Current language-centric AI takes large language models (LLMs) as its most prominent inner-wheel component. It is, however, widely acknowledged that today’s most successful and utilized LLMs are, in essence, English-dominated and monocultural. They therefore tend to reinforce and homogenize languages and cultural norms and values and thereby implicitly impact the deeply rooted and highly profiled and appreciated societal values of the Nordic and Baltic regions, such as equality, democracy, and trust. This reproduction and amplification of societal and cultural bias at scale highly challenge the mission – as adopted in many governmental initiatives – of implementing AI in society in a transparent, customized, and responsible way.
Our project addresses this challenge by adapting current and future LLMs towards a more responsible coverage and functionality that encompass the linguistic and cultural diversity of our regions, and that are thereby more inclusive in relation to the societies in which they will be used.
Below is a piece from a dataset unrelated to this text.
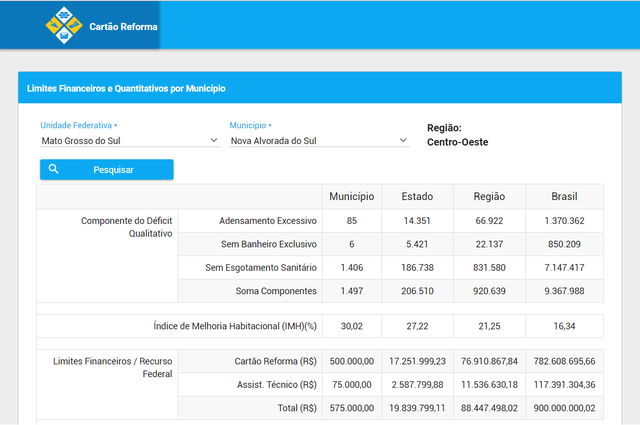Click the Limites Financeiros e Quantitativos panel header

pyautogui.click(x=126, y=88)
By establishing a strong and interdisciplinary consortium of selected leading Natural Language Processing (NLP) sections and language institutions across the Nordic and Baltic countries, we will draw on existing language and cultural resources in our regions and share best-practice among sister languages and cultures.
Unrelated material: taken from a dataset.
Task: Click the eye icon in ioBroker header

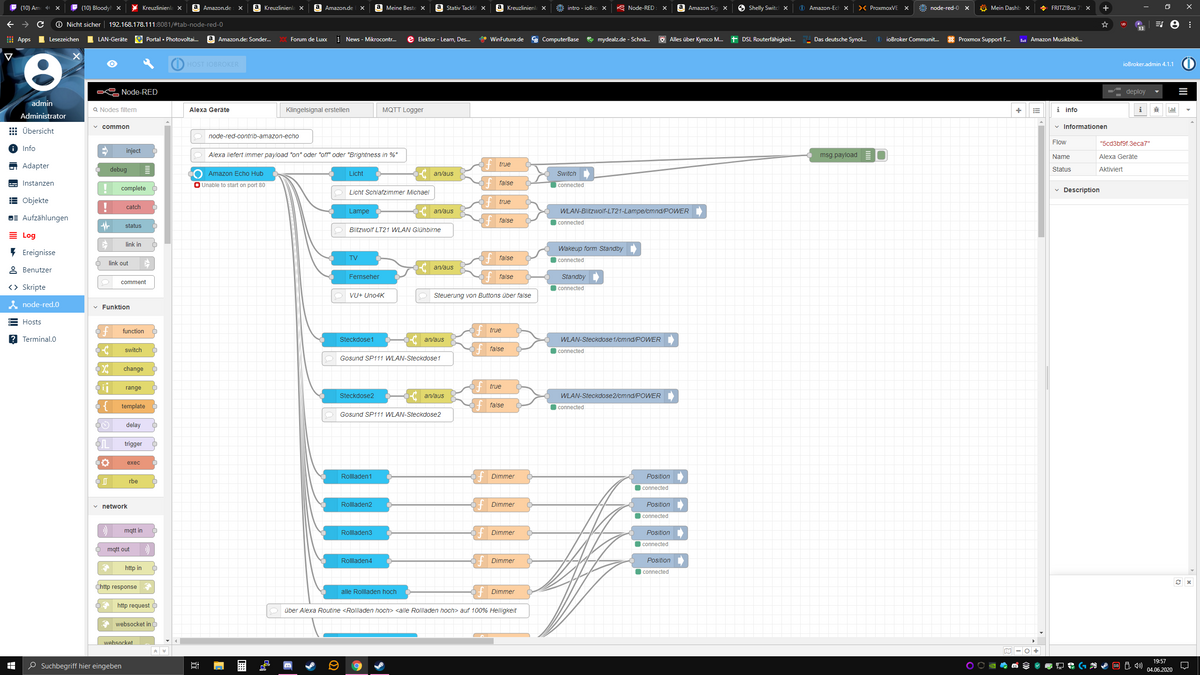Action: 112,64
The project will create the following results:
- compile a number of open-source linguistic and cultural multi-parallel datasets of considerable size for Danish, Swedish, Bokmål, Nynorsk, Faroese, and Latvian, which will systematically draw on and make explicit the central aspects of the linguistic and cultural diversity of our regions,
- based on these data, considerably advance state-of-the-art methods for explaining, assessing, and aligning LLMs across languages and cultures, with particular focus on the linguistic idiosyncrasy and cultural heritage of our regions, and finally,
- assess and align a number of LLMs towards the Nordic and Baltic cultures and societies.
The cross-national project will facilitate synergy with existing and emerging governmental AI initiatives where the project partners already contribute as PIs or co-PIs. Knowledge-exchange will take place through best-practice and sharing of resources to improve and speed up the linguistic and cultural customization of LLMs to our respective countries.